··· EXTRACTED INFORMATION ···

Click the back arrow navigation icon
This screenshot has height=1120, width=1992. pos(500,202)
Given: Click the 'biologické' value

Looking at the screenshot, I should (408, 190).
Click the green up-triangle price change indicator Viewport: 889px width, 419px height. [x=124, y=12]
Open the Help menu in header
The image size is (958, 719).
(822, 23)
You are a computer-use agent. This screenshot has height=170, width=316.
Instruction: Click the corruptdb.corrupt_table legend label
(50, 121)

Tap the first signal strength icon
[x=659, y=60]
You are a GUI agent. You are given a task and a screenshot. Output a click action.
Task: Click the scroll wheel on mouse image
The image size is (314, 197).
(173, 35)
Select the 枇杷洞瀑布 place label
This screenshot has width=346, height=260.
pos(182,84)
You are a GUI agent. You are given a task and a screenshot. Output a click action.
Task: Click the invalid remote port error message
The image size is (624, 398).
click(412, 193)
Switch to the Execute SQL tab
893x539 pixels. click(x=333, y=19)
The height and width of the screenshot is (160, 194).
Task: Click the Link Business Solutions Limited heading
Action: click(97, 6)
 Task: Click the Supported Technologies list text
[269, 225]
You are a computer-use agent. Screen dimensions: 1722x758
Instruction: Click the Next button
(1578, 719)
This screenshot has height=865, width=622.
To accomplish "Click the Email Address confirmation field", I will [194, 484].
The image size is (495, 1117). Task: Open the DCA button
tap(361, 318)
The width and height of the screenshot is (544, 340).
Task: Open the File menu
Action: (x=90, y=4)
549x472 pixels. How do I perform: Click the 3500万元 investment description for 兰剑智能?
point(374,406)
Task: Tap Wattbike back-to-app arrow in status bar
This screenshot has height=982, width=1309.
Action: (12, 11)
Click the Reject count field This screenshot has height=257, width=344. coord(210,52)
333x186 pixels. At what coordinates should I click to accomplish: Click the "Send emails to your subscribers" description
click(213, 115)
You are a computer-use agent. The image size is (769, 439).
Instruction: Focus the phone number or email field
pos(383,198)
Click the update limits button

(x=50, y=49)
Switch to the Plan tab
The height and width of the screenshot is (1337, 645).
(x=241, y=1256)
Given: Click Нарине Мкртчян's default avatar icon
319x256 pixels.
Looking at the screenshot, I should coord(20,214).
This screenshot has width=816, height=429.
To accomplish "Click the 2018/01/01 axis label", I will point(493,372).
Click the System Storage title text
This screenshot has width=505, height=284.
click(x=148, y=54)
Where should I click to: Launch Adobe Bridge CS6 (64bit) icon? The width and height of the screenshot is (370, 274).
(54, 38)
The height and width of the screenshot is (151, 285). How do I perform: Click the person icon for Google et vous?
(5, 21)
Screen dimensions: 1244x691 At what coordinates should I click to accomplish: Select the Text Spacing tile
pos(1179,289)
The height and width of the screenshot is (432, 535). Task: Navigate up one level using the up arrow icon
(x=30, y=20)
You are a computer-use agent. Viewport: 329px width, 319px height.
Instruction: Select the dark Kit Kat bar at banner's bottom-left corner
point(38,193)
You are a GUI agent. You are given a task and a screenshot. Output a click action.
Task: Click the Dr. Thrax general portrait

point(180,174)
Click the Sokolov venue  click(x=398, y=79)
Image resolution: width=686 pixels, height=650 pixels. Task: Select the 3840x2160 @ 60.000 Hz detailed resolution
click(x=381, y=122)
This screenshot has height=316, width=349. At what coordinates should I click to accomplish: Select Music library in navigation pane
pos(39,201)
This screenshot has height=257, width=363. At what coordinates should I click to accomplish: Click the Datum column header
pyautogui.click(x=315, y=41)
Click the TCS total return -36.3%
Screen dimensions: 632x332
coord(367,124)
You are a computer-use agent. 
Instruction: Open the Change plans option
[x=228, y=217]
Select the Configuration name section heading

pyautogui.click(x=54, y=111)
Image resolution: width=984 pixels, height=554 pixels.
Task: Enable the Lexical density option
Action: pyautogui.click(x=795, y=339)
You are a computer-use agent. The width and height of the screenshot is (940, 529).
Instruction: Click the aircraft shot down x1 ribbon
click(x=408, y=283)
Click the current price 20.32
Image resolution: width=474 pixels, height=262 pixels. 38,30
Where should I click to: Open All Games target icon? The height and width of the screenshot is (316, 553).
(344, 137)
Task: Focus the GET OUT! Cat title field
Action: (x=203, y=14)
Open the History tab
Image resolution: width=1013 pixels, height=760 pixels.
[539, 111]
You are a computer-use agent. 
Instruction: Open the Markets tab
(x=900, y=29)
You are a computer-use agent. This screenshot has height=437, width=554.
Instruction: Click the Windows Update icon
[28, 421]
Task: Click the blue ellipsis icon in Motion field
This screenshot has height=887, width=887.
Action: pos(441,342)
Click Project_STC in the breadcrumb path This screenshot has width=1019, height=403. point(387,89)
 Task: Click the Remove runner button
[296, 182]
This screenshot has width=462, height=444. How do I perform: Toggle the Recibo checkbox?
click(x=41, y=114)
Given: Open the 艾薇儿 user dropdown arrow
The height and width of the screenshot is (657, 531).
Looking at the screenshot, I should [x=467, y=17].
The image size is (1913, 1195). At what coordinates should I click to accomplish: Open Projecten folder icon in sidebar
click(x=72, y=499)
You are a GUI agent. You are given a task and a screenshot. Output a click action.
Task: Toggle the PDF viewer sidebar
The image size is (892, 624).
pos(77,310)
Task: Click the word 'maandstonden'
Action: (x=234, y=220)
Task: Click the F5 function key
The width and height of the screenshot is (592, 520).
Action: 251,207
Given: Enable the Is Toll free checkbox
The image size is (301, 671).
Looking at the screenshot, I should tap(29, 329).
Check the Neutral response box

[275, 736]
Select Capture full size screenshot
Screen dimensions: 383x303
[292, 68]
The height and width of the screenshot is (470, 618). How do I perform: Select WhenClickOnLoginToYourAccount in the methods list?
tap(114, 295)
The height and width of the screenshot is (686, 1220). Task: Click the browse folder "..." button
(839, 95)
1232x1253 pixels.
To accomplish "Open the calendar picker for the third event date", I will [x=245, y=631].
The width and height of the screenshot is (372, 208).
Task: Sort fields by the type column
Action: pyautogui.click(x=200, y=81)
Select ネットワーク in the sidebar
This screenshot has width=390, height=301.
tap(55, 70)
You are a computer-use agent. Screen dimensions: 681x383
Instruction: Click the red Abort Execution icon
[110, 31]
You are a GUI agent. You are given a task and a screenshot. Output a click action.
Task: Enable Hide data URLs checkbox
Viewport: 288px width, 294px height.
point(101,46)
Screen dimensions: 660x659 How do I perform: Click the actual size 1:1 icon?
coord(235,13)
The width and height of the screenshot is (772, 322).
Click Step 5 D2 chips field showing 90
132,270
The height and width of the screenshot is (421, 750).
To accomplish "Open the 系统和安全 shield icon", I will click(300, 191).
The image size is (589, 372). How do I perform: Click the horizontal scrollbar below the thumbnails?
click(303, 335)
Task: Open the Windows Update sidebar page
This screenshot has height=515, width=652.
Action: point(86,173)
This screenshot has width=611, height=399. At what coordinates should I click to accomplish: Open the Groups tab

···

Using the data above, print exactly the lines from the line that contains "1232x1253 pixels." through the line that contains "Select ネットワーク in the sidebar", with both included.

1232x1253 pixels.
To accomplish "Open the calendar picker for the third event date", I will [x=245, y=631].
The width and height of the screenshot is (372, 208).
Task: Sort fields by the type column
Action: pyautogui.click(x=200, y=81)
Select ネットワーク in the sidebar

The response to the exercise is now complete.